Pour cette dernière exposition de l’année 2025, nous avons voulu illustrer une tendance importante dans la création plastique contemporaine, celle qui pousse un grand nombre de plasticien(ne)s à récupérer des matériaux préexistants, échoués, délaissés, mis au rebut ou scories d’une activité de production, pour leur donner une nouvelle vie en les recyclant, les détournant de leur fonction naturelle ou de leur usage primitif.
Comme toujours, dans nos propositions, la diversité est au rendez-vous, que ce soit dans les démarches des artistes – récupération, recyclage et/ou détournement –, dans leurs intentions – protestation écologique, ironie plus ou moins grinçante sur la réification de l’humain, jeu, provocation… –, dans les matériaux utilisés – naturels ou industriels –, dans les techniques mises en œuvre – assemblage, tissage, fusion, hybridation… – ou dans les productions résultantes : de l’objet tenant dans le creux de la main à l’immense installation…

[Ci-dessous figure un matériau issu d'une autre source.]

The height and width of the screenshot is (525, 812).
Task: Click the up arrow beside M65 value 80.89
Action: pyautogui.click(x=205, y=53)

Pascale Ract utilise des rebuts d’activités industrielles, artisanales ou domestiques comme matière première pour de très aériennes sculptures ou installations. Maëlle de Coux exploite les laissesmarines récoltées sur l’estran, qu’elle brode pour nous livrer des paysages oniriques ou fantastiques. Laurence Aellion transforme des déchets de matières plastiques, potentiellement polluants, en splendides proliférations coralliennes. Laurent Gongora détourne et hybride des matériaux de récupération pour nous livrer de nouvelles espèces végétales ou animales qui nous surprennent et nous déstabilisent. Angèle Riguidel nous propose une brocante ou les rayons d’une improbable quincaillerie avec des assemblages hybrides composées de fragments d’objets collectés dans des déballages de choses devenues inutiles ou dans des vide-greniers…

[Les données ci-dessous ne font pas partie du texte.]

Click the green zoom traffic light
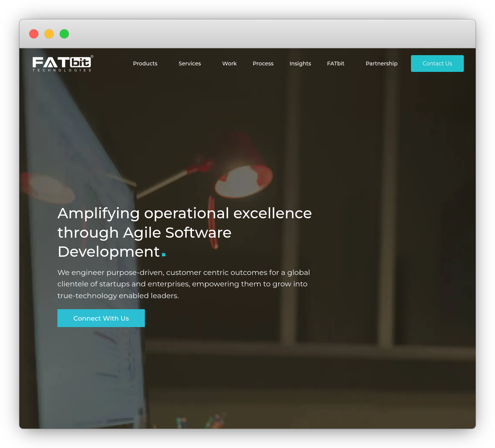[x=64, y=34]
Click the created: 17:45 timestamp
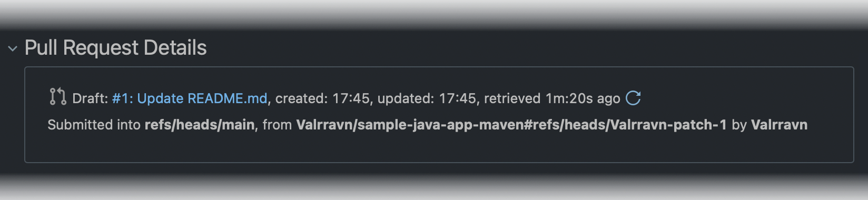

* * * La démarche créatrice de Laurence Aellion est à la fois esthétique et écologique. Comme beaucoup d’artistes de sa génération, elle se rebelle contre les effets mortifères de ces dizaines de millions de tonnes de déchets en matière plastique qui contribuent à créer ce sixième continent, s’étendant sur six fois la surface de la France avec une profondeur de plus de trente mètres, qui contribue à l’extinction de la vie marine, à la disparition des récifs coralliens et à la réduction de la biodiversité… Cependant, plutôt que se cantonner à une protestation sans grands échos ni effets, notre artiste a décidé de mobiliser notre attention en créant, à partir de ces rebuts en devenir, des œuvres d’art dont les apparences séduisantes ne peuvent que nous interpeller… Pour arriver à ses fins, elle collecte méthodiquement et stocke toutes sortes de déchets en matière plastique : filets, sacs, capsules, flacons, gaines de câbles, films de polypropylène… Elle les classe par types et par couleurs pour constituer un nuancier de teintes et de textures dans lequel elle puise pour ses réalisations. Elle les noue, tisse, fusionne, éclate, assemble, tricote… pour réaliser de grandes structures, présentées en suspension ou au sol. Ces installations proliférantes et turgescentes, dans des camaïeux d’une couleur unique – souvent le rouge ou le vert, mais aussi le violet et le jaune orangé –, peuvent, selon la sensibilité du spectateur, évoquer des bancs de coraux, des anémones de mer, des viscères ou des végétaux ayant subi d’improbables mutations génétiques. Par son travail, Laurence Aellion veut « rendre tangible l’abstrait, rendre admissible la controverse, rendre audible le cri strident d’une planète en alerte. » Elle détourne ainsi des débris voués à polluer une Nature qui en étouffe et les restitue à leurs consommateurs sous une forme acceptable, voire ludique, les exhortant à assumer leur responsabilités, collectives et individuelles…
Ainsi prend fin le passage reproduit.